Written exercise →
Rewrite the records starting at the line that has "How do I perform: Open the Configs section?" and stopping after the line that has "(x=763, y=47)", replacing "checkbox" with "toggle" and changing nothing else.

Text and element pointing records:
- - -
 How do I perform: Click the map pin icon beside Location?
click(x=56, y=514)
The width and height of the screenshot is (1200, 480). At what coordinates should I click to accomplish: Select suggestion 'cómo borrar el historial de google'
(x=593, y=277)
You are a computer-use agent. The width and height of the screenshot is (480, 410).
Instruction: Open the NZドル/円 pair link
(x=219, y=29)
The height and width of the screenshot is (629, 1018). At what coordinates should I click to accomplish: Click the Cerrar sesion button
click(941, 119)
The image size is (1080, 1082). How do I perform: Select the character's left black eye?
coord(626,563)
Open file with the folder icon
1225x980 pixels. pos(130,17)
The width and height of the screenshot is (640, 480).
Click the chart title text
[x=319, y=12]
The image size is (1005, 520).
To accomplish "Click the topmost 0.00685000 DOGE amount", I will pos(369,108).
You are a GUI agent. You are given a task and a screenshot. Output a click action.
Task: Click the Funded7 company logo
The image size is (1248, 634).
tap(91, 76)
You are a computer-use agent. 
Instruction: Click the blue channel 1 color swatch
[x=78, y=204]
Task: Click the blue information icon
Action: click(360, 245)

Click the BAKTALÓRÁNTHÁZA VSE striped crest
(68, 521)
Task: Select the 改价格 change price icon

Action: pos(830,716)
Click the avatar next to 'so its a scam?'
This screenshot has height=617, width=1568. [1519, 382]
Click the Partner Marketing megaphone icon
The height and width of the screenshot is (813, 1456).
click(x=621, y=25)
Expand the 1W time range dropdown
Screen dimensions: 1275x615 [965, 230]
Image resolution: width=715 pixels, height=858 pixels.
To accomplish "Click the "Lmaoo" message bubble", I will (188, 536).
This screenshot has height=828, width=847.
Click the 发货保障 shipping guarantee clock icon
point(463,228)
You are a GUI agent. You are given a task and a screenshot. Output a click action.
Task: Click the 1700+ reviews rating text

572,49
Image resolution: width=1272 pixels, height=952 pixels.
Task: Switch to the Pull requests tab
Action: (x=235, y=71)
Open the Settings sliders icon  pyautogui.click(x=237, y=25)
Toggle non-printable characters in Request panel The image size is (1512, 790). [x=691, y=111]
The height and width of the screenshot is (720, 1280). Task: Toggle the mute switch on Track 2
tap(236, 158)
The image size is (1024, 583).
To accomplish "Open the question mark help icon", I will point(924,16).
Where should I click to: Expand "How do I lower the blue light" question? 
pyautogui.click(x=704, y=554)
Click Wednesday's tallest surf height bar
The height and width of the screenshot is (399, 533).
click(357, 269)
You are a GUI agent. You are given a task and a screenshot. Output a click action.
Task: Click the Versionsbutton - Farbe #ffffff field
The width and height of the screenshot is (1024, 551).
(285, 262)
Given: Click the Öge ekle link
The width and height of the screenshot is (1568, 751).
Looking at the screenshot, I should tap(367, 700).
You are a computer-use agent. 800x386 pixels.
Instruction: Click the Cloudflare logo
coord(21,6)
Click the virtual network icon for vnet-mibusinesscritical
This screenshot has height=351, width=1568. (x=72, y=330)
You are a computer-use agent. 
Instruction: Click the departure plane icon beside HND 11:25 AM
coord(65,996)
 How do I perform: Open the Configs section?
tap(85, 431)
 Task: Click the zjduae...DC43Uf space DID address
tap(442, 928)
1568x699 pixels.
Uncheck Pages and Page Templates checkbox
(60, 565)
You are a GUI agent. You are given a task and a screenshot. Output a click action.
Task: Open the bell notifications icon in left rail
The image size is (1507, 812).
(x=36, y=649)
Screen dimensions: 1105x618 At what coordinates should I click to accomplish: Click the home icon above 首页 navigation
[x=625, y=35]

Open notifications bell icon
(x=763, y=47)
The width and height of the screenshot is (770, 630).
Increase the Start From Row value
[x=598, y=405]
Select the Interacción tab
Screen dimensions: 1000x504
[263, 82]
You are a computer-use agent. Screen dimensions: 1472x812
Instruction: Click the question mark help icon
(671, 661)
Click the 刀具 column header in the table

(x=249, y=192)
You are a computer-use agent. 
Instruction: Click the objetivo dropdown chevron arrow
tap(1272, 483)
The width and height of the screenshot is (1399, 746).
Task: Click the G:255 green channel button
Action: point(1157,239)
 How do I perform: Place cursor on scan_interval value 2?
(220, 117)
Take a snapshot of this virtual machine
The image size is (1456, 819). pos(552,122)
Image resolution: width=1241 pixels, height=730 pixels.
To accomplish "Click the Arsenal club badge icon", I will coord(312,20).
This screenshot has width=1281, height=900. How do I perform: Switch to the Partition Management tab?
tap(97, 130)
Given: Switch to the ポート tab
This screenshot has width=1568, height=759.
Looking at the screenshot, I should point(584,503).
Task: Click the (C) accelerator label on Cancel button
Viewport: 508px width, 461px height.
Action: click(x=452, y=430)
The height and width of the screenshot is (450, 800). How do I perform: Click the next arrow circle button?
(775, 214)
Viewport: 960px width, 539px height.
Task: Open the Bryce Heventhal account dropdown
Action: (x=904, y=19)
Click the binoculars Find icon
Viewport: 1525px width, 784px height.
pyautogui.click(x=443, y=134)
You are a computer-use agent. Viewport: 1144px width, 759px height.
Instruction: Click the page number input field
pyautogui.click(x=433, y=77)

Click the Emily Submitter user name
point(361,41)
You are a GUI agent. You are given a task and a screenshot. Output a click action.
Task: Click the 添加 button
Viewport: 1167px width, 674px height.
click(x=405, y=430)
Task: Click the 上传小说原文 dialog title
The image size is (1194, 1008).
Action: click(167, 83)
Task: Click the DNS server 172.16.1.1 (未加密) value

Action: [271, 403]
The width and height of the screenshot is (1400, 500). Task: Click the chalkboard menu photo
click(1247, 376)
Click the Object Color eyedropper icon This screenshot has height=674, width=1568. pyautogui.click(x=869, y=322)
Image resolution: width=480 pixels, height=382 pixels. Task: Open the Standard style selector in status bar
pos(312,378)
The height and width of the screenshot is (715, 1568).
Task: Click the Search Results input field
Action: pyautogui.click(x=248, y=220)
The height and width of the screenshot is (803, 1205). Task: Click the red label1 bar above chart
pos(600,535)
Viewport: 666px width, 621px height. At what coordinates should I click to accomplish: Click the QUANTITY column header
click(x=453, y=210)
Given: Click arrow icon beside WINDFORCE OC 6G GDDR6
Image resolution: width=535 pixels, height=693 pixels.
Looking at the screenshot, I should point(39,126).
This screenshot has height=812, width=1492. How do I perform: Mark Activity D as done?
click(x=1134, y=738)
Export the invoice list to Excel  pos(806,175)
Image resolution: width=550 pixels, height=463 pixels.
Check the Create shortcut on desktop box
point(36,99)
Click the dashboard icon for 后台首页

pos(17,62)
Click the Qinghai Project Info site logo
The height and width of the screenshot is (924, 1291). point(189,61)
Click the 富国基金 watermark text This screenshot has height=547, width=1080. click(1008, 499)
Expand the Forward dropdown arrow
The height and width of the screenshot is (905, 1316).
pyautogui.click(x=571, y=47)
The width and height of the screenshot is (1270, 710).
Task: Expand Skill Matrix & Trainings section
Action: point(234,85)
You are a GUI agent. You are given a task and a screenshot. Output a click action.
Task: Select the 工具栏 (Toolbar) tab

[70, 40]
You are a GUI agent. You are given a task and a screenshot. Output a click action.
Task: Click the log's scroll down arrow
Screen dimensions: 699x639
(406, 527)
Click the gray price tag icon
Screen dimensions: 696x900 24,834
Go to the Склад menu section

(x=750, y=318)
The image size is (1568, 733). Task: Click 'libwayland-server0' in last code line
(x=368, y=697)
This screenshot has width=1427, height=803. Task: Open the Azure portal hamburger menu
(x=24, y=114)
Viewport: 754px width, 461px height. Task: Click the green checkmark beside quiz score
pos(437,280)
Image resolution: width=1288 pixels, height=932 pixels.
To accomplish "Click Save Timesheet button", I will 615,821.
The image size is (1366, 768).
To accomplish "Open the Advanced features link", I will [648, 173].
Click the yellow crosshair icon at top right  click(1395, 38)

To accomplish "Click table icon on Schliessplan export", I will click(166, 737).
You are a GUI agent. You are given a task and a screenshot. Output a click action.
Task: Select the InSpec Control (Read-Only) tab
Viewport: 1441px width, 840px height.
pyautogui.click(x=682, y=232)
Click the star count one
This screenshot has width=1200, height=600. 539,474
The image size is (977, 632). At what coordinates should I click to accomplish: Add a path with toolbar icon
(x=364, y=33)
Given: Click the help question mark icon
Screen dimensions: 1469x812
- - -
Solution for this problem →
 How do I perform: Open the Configs section?
tap(85, 431)
 Task: Click the zjduae...DC43Uf space DID address
tap(442, 928)
1568x699 pixels.
Uncheck Pages and Page Templates toggle
(60, 565)
You are a GUI agent. You are given a task and a screenshot. Output a click action.
Task: Open the bell notifications icon in left rail
The image size is (1507, 812).
(x=36, y=649)
Screen dimensions: 1105x618 At what coordinates should I click to accomplish: Click the home icon above 首页 navigation
[x=625, y=35]

Open notifications bell icon
(x=763, y=47)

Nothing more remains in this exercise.